__YOUR TASKS__
a – In the piece on jealousy, which of jealousy's two sides runs the show?
b – Carry on the piece about jealousy from its final line, keeping the same voice.

Jealousy is a two-headed, green-eyed monster. It’s got an intellectual side and an emotional side.
People often attempt to have rational conversations about it but let’s be clear: the emotional side runs the show. Jealousy absolutely, positively will not be reasoned with.
Even though rational dialog might seem to be pretty pointless, Jealousy—the two-headed, green-eyed monster—will often insist on it, and will put on a show of reasoned debate as a way to hijack the conversation to further obscure what’s really going on.
Here is Jealousy, trying to sound like it has the intellectual upper hand:
- Divine morality: “That is a sacred thing to be shared between two people.” Could be sex, intimacy, friendship, dinner or even conversation, depending on who you ask.
- Pragmatism: “You have no time as it is! It’s so reckless of you! Do you realize what could happen? What will people think?!”
- Character assassination: “Seriously, of all people, why them?! They’re [insert negative quality here]!”
Let me be clear: I am not arguing any of these points in the least. It’s not for me to say whether they’re valid or not.
But it doesn’t matter, because they’re not running the show.
Emotion is running the show.
These points are reasonable sounding but they’re not the real reasons. First there were raw, intense feelings. Then, justifying beliefs follow up to support them. So any discussion at this level isn’t touching the real topic. Jealousy is tricking you. It’s dug in as fuck. You think it has any intention of being swayed by a reasoned debate on the relative accuracy of what’s sacred, what’s pragmatic, or who’s worthy of what interactions? C’mon.
The only real way to address Jealousy is from the emotional side. Visceral, intense, irrational.

__GIVEN INFORMATION__

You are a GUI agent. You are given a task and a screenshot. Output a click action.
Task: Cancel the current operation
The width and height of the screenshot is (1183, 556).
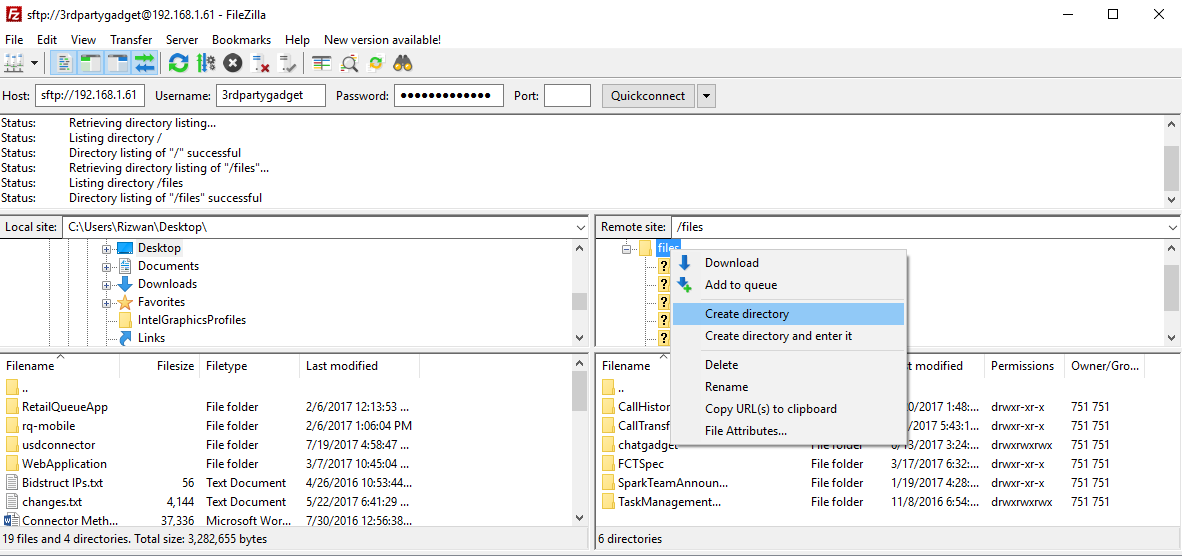[233, 64]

__RESPONSES TO THE EXERCISE__
a – The emotional side.

b –
This is the bad news, and the good news. We can’t hide behind our urgent attempts to convince our partner that God doesn’t want you to do this heinous thing, out of fear that somehow it’s not enough that we don’t want them to do it. That somehow our feelings alone are not a sufficiently compelling reason.
In my book, that’s the only reason that matters. It’s the only relevant fact.
Because the feelings your togetherness generates are the purpose of the relationship, the reason you’re together.
Experiencing connection, and what that feels like, is the point.
In life, pretty much everything is available to us. We don’t need another human being. There’s nothing we can’t do, or have, or experience on our own. Except for one thing. The vitally important, life-affirming experience of connection.
You’re together for how it feels to be together.
So if jealousy is coming up in the relationship—and you agree that’s not the feeling you want to be having—that is the only relevant fact.
The quality of my relationship with my partner is very important to me. Because when it’s good, it’s really fuckin’ stellar. So I have a powerful incentive to use my and my partner’s feelings as my guide — to put emotions front-and-center in my actions and decision making.
I said earlier that the emotional side of jealousy is “visceral, intense, and irrational.” I’ll go a step further. Emotions don’t really care about fairness, or reciprocity, or rules, or (ironically) agreements. So it’s not going to get you very far to dismiss emotions as unreasonable — of course they are — or irrelevant — they most certainly aren’t.
So if you’re facing jealousy in your relationship, the first thing to know is that the conversation for you to have about it is at the level of feelings. Notice if you’re trying to rationalize about something that’s intrinsically an emotional issue.
Because your relationship is intrinsically an emotional issue.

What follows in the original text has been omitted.